President of the State University of New York at Old Westbury
- In office 1999–2020

Personal details
- Born: Calvin Otis Butts III July 19, 1949 Bridgeport, Connecticut, U.S.
- Died: October 28, 2022 (aged 73) Harlem, New York, U.S.
- Spouse: Patricia Butts
- Education: Morehouse College (BA) Union Theological Seminary (MDiv) Drew University (DMin)
- Profession: Pastor

= Calvin O. Butts =

American pastor (1949–2022)

Calvin Otis Butts III (July 19, 1949 – October 28, 2022) was an American academic administrator and a senior pastor of the Abyssinian Baptist Church, which historically was the largest black church in New York City.

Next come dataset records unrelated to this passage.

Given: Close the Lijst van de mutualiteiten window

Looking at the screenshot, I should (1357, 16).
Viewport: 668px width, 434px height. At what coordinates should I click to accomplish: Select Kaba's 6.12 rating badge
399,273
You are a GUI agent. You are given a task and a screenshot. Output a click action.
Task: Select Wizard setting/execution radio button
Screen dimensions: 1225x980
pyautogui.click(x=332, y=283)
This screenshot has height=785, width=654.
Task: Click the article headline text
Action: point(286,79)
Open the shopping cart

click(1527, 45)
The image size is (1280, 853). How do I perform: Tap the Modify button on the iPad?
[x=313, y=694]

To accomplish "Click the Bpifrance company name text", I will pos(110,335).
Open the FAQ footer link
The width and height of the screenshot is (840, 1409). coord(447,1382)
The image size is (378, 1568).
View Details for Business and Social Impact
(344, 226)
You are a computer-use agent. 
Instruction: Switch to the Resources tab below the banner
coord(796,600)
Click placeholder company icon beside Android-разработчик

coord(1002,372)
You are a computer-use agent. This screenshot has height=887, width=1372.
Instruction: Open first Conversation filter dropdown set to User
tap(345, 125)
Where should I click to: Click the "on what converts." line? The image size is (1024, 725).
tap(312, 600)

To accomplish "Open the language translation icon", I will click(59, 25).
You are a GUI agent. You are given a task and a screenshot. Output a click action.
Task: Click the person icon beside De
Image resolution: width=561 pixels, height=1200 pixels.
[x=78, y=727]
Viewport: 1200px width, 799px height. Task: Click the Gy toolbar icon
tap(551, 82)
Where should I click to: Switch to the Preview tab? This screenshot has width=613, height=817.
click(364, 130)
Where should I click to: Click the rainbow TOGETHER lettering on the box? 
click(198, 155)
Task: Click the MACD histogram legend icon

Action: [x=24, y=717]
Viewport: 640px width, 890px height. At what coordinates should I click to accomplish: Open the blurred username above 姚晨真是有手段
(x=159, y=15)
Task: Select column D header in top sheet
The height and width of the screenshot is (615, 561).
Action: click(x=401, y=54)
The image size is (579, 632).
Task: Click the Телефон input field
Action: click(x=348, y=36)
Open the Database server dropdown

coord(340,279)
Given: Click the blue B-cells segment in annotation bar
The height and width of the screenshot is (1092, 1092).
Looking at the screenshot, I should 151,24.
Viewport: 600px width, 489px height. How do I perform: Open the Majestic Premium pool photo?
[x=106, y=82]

He led the Abyssinian Development Corporation, which focuses on Harlem, and was president of the State University of New York College at Old Westbury.

==Early life and education==
Calvin Butts III was born in Bridgeport, Connecticut, on July 19, 1949. His father, Calvin Otis Butts II, worked as a cook and butcher; his mother, Eloise (Edwards), was employed as a supervisor for the New York City welfare department. Soon, the family moved to Queens, where he attended public schools. He spent summers in rural Georgia with his grandmothers.

Elected president of his senior class, Butts graduated from Flushing High School in 1967. He was awarded a partial scholarship to study at Morehouse College, where he joined the Kappa Alpha Psi fraternity. There, he earned a Bachelor of Arts in philosophy. After returning to New York, he earned from Union Theological Seminary a Master of Divinity in church history, and from Drew University a Doctor of Ministry in church and public policy.

==Career==
Butts joined the Abyssinian Baptist Church in Harlem, traditionally New York City's largest and preeminent black church, as a youth minister in 1972. For decades its senior pastor, he also delivered a weekly sermon by radio on a local station, 98.7 FM (KISS-FM).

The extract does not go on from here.